● **TEXTAUSZUG**:
● ● ●
Um aber die Unparteilichkeit und die Gründlichkeit der richterlichen Entscheidung noch mehr zu sichern, hat die moderne Gesetzgebung das Prinzip der richterlichen Entscheidung durch Kollegialgerichte mehr und mehr zur Anwendung gebracht. Freilich ist damit ein größerer Zeit- und Kostenaufwand und eine größere Umständlichkeit des Verfahrens verknüpft, und ebendies läßt es als gerechtfertigt erscheinen, wenn in geringfügigen und besonders dringlichen Fällen auch noch im modernen Prozeßverfahren die Entscheidung durch Einzelrichter (Amtsrichter) erfolgt (s. Gericht, S. 165). Gelangt jedoch eine einzelrichterliche Sache im Weg der Berufung an das Obergericht, so erfolgt hier stets die Entscheidung durch ein kollegialisch besetztes Gericht, so daß also auch für jene Sache die Möglichkeit einer eingehenden Prüfung durch ein Richterkollegium gegeben ist. So zweckmäßig aber auch die Einrichtung eines gerichtlichen Instanzenzugs auf der einen Seite im Interesse der Unparteilichkeit und der Gründlichkeit der richterlichen Entscheidung ist, so liegt darin doch auf der andern Seite die Gefahr der Verschleppung und der Verteurung der Prozesse, und ebendarum hat man es sich neuerdings angelegen sein lassen, das Berufungsrecht auf ein gewisses Maß zurückzuführen.
● ● ●
Welche Nachteile der Entscheidung durch Kollegialgerichte nennt der Text über richterliche Entscheidungen?

● **GESPEICHERTE DATEN**:
● ● ●
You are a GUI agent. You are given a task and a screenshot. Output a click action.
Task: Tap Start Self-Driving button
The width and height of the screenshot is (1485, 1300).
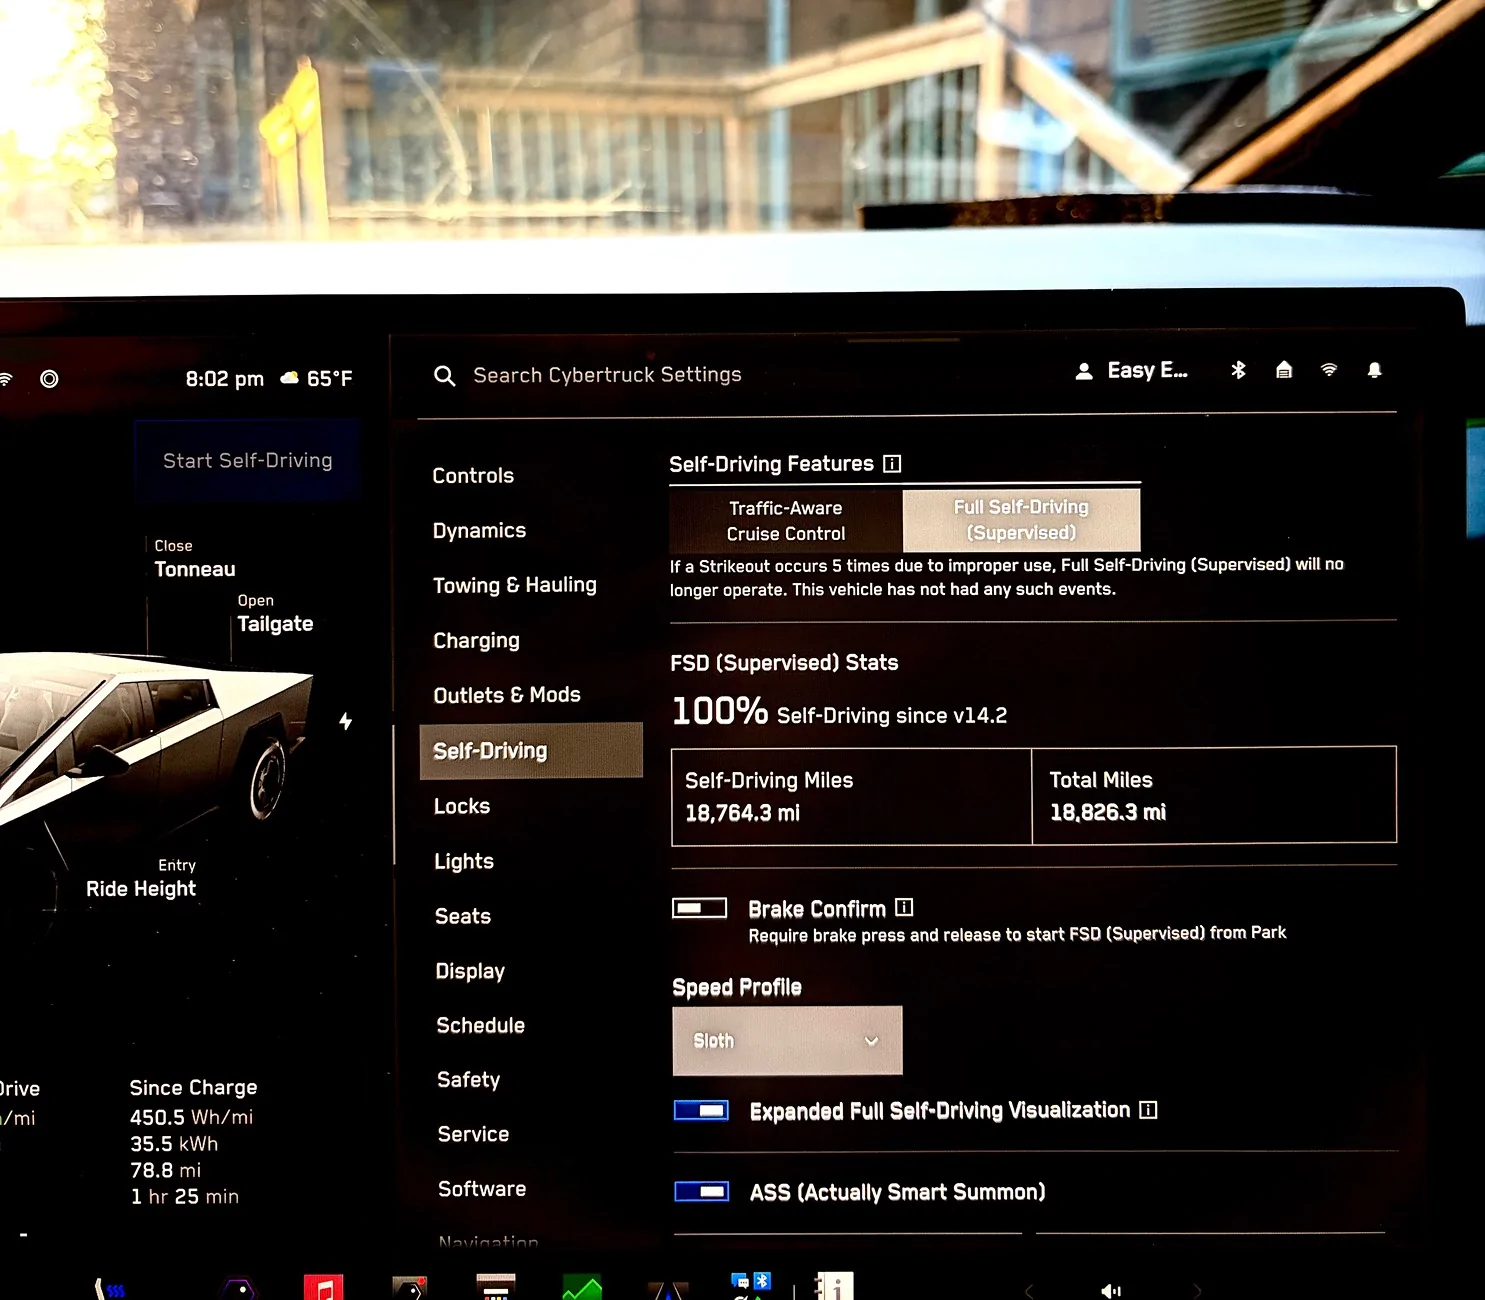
● ● ●
● **ANTWORT**:
Ein größerer Zeit- und Kostenaufwand und ein umständlicheres Verfahren.